Can compact sets completey determine a topology? Suppose that $\tau_1$ and $\tau_2$ are two topologies on a set $X$ with the property that $K\subset X$ is compact with respect to $\tau_1$ if and only if $K$ is compact with respect to $\tau_2$. Then is this enough information to determine whether $\tau_1 = \tau_2$?
If not (which is suspect to be the case) is there a nice counterexample, and what is the minimum amount of extra information required for $\tau_1 = \tau_2$?
I feel like there would be an issue regarding 'points at infinity.'
 A: Consider a finite set $X$,then every subset $A$ of $X$ is compact in the trivial topology $\{\emptyset,X\}$, but every subset $A$ of $X$ is also compact in the discrete topology on X (the topology where all subsets of X are considered open). If $|X|>1$, then these topologies are obviously not equal. 

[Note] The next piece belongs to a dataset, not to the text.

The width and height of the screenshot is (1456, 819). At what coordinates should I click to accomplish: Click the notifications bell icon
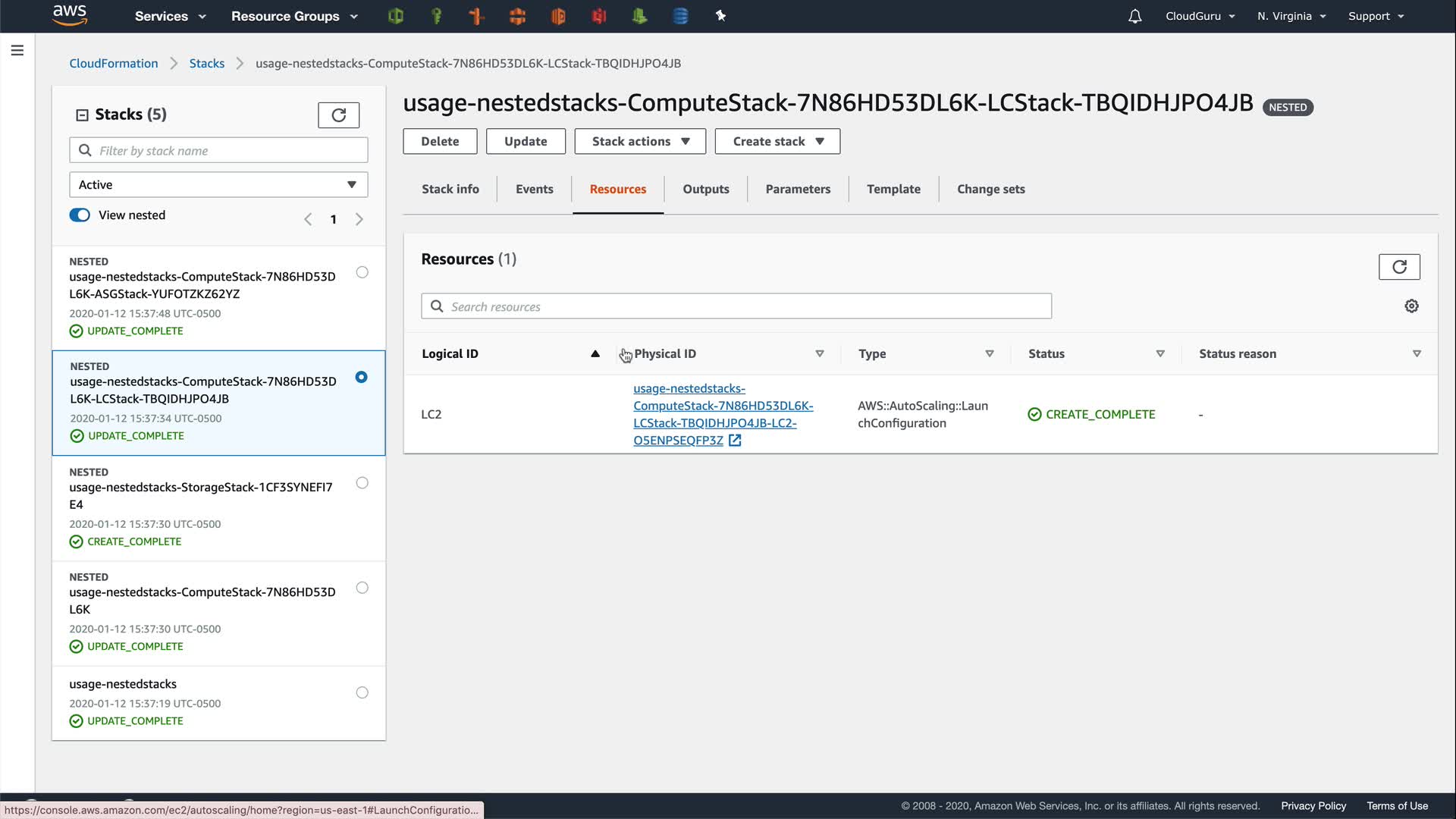[1134, 16]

I will return to your second question if it happens that I have anything useful to say about it.
A: It is not enough information.  A simple (and perhaps frightening) counterexample is as follows: if $X$ is an uncountable set, then in both the discrete and co-countable topologies the compact sets are exactly the finite sets.  It's frightening because these two topologies share virtually no properties: one is metrizable (hence perfectly normal), the other isn't even Hausdorff; one is Lindelöf, and the other has maximal Lindelöf number.
I'm not certain what additional information would be required to conclude that two topologies are the same.  (I'll think about this some more.)

Addition 1
Hausdorffness is not sufficient.  The discrete space on $\mathbb{N}$ and the Arens–Fort space are both Hausdorff, and the compact subsets are exactly the finite subsets, but these spaces are not homeomorphic.  (Since they are both countable, we can transfer the topology of one onto the underlying set of the other, and the compact sets will be the same.)
Actually, this example shows that perfect normality, Lindelöfness, and paracompactness are not sufficient.